An emergency room visit is required when a person is in need of immediate medical attention and cannot wait to get an appointment with a family doctor. Going to the emergency room does not necessarily mean that you will be admitted to the hospital. Instead, the emergency room will stabilize the patient and then consult a doctor to determine the best course of action.
How much does an emergency room visit cost?
- The cost of an emergency visit will depend on the medical problem, the hospital, if insurance is involved and the geographical location. On average, plan on spending anywhere from $300 to as much as $1,000 just for a basic emergency room visit. Keep in mind that this is the price for those that have no type of health insurance. Doctors may also charge an additional fee in addition to this.
- If you do have health insurance, you will only be responsible for your deductible and co-pay. On average, a co-pay can range from $0 to $100 depending on the policy.
- According to the website Consumer Health Ratings, the cost of an emergency room visit can range anywhere from $1,800 to $5,000. Keep in mind that these prices can include overnight stays, x-rays, blood work and more.
- A forum thread on the website LetsRun.com claimed that users paid anywhere from $300 to as much as $3,000 with a CT Scan. As you can see, the tests that come with the visit can greatly influence the price.
What is going to be included?
- When you go in an emergency room , you will be attended to by nurses as well as a doctor that will check you immediately. You will be provided with a bed inside a space where you will be staying for a period of time depending on the results of the check up that will be done to you.
- Like a normal doctor’s exam, a professional will determine what the problem is. Since there are hundreds of possibilities, a doctor may prescribe medicine while in extreme cases, emergency surgery may be needed.
What are the extra costs?
- There are a lot of additional costs that you will need to settle depending on the results found during initial tests when you visit an emergency room. First is the professional fee of the doctor that will evaluate your condition. Doctors will always charge in addition to the consultation fees.
- You will also have to pay for the medicines that will be used during your stay in the emergency room as well as those which may be prescribed when you leave.
- Also, tests will be charged separately and will be billed to you after you check out the ER. If you are admitted to the hospital, you will be charged for different services as well. For example, an x-ray can range anywhere from $200 to $400.
- Blood work can range from $100 to $200 per test, while surgeries can reach well into the thousands. Remember, these are the prices if you do not currently carry health insurance.
- There are short stay units in the emergency room. This is an area in which patients can stay overnight without actually being admitted to the hospital. Each night in a short stay unit can cost extra.
- Once the emergency room has assessed your situation and decided on a course of action, you will usually have to follow up with your regular doctor.

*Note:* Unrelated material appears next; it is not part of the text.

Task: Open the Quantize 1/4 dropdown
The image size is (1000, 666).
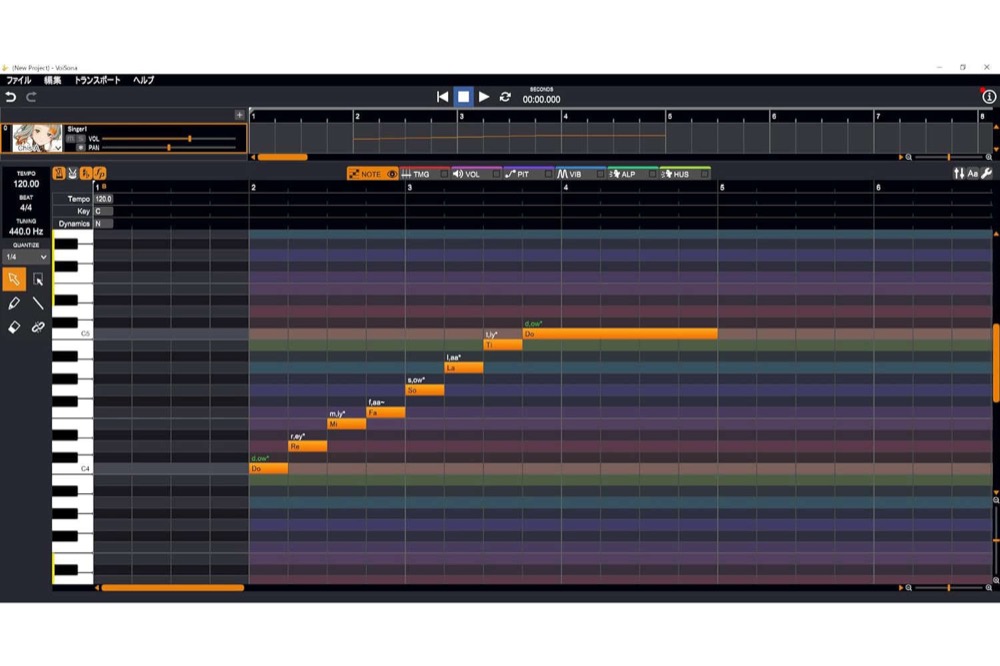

These follow up visits will be a separate cost.
Tips to know:
- If you have incurred a serious injury or if you feel that the pain from unknown reasons is excessive, you may want to get to an emergency room. It is always better to be safe than sorry; getting something treated before it gets worse will save a lot of money as well as a lot of health problems.
- If you are sick or injured, most emergency rooms will simply give you medicine to temporarily relieve the pain or sickness until you can see your regular doctor. They may refer you to someone other than your family doctor if needed.
How can I save money?
- You can actually involve your health insurance or medical provider in the case that you have to visit the emergency room. If you are covered by insurance, you can be assured that the hospital will collect no more than your copay or deductible from you. If you do not have a health insurance policy, consider shopping for one on services such as eHealthInsurance.com.
- If you feel that the pain is still manageable, consider visiting a local urgent care clinic rather than an hospital emergency room. They will send you to a hospital if they see anything unusual, but if there is nothing serious they will send you home until you can see a regular doctor. These urgent care clinics will be cheaper than an emergency room.